Trecho fornecido
:::::
Após a sentença condenatória transitada em julgado, a expectativa de liberdade do preso desloca-se daqueles direitos de maior alcance, que gozam as pessoas livres, para aqueles dispostos na Lei de Execuções Penais.  No dia-a-dia da unidade prisional será na lei de Execuções Penais seu contrato e experiência normativa imediata (será mesmo, e os regulamentos?).  É através desta Lei que o condenado preso poderá, em tese, recuperar o exercício pleno de sua liberdade, de sua personalidade, enfim de sua existência.   Portanto, todas as esperanças, sentimentos, expectativas do condenado preso, convergem para esta Lei.

Como já ressaltado, é através da experiência que são internalizados os valores.  O processo, como já observado, é uma fonte expressiva de valores, além de constituir uma sucessão de atos preordenados e método através do qual o Estado aplica a Lei.

A vida na unidade prisional é outra fonte de experiências significativas, através da qual o condenado preso, desenvolverá seus valores enquanto estiver preso, e moldará sua conduta.
:::::
Material de origem
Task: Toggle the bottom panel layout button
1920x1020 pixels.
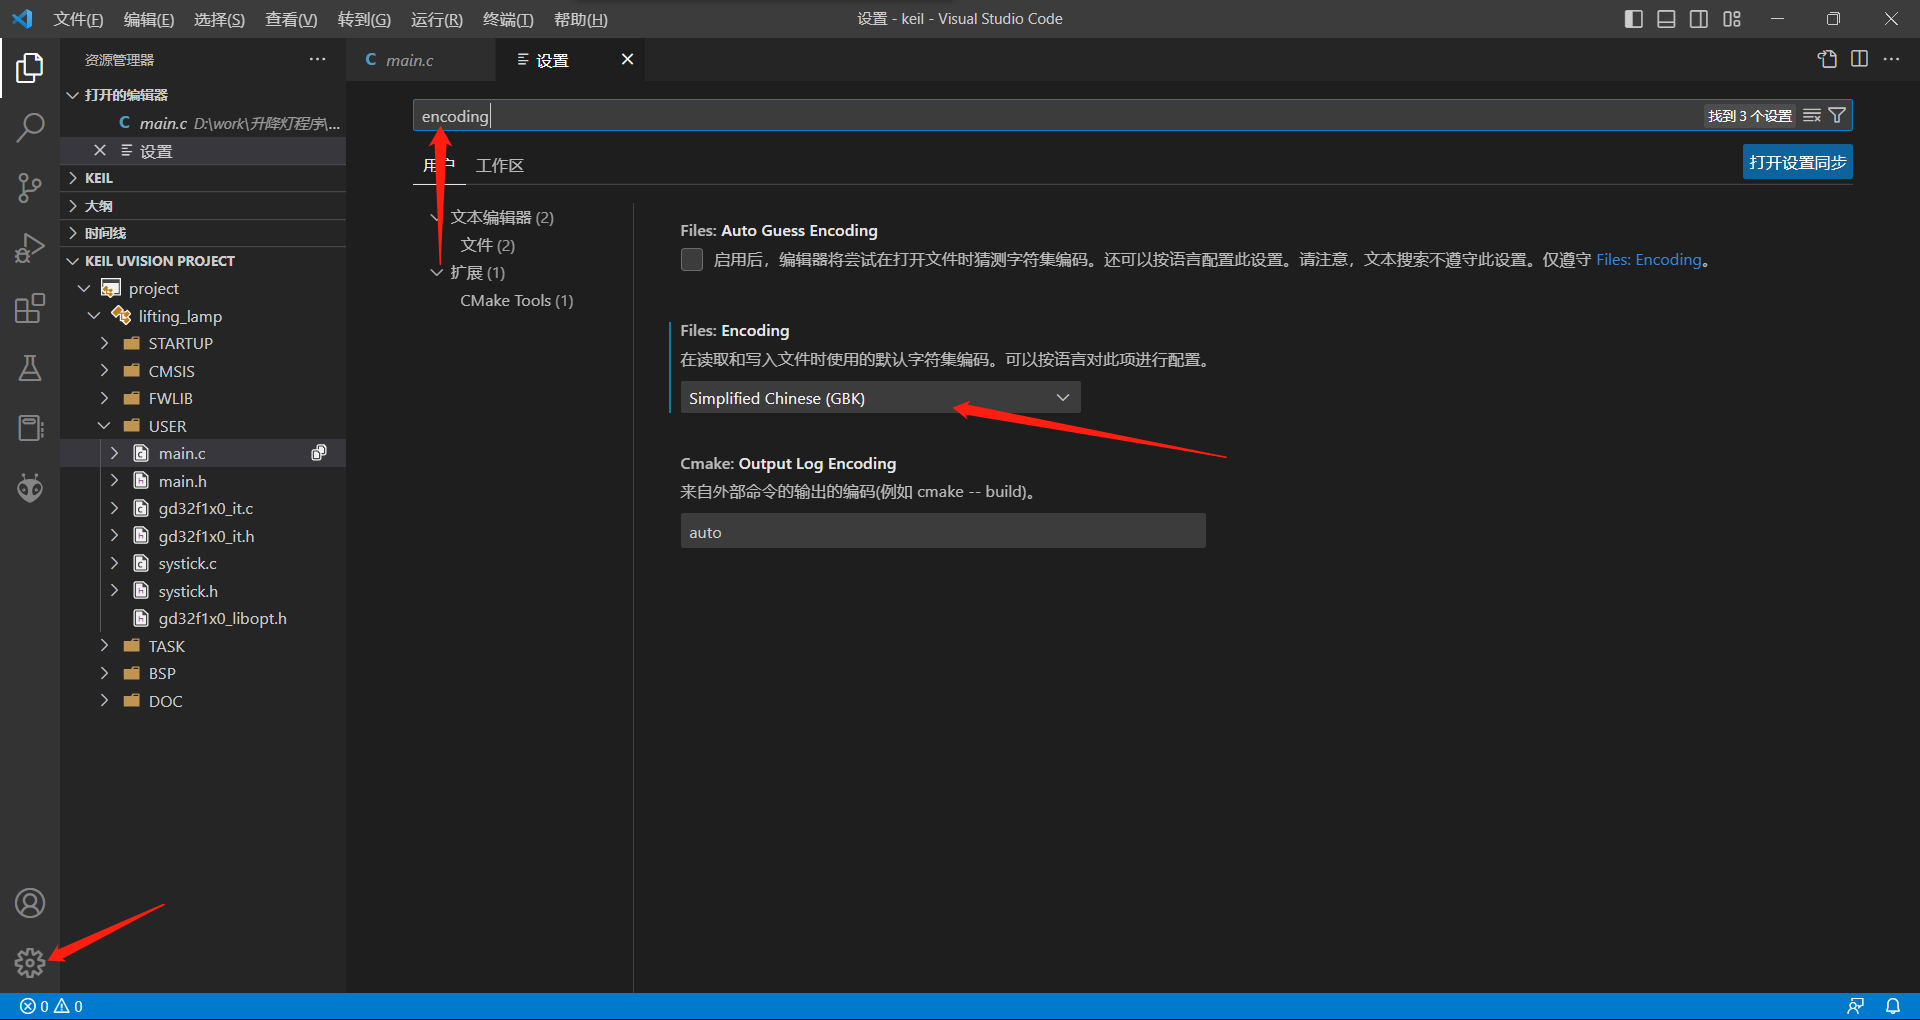Action: point(1666,19)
:::::
Tarefas a cumprir
a) Segundo o trecho sobre a execução penal, para qual lei convergem todas as esperanças, sentimentos e expectativas do condenado preso?
b) Retome o trecho sobre a execução penal a partir do ponto em que ele termina.
Não é preciso consultar as linhas.

Respostas das tarefas
a) Para a Lei de Execuções Penais.

b)
Se o fim da prisão, modernamente, é a ressocialização do preso-condenado, se a ressocialização implica uma socialização dos valores do condena do, se a experiência é que possibilita a modificação e o desenvolvimento dos valores, seria de se esperar que as prisões fossem ambientes, laboratórios, que proporcionassem ao condenado uma gama de experiências que lhe incutissem, ou que lhe permitissem desenvolver valores benéficos à sociedade.

Entretanto, como nós sabemos, as prisões no mundo e, mormente no Brasil, não proporcionam ao condenado preso a sua recuperação.  São ambientes tensos, em péssimas condições humanas.  A superlotação é comum.  Os direitos previstos na Lei de Execuções Penais não são aplicados na prática. Há violência contra os condenados, praticadas por aqueles que têm a incumbência de custodiá-los e mesmo por outros presos.  Enfim, nós sabemos que o ambiente de uma unidade prisional no Brasil, em regra, é muito mais propício para o desenvolvimento de valores nocivos à sociedade, do que ao desenvolvimento de valores e condutas benéficas.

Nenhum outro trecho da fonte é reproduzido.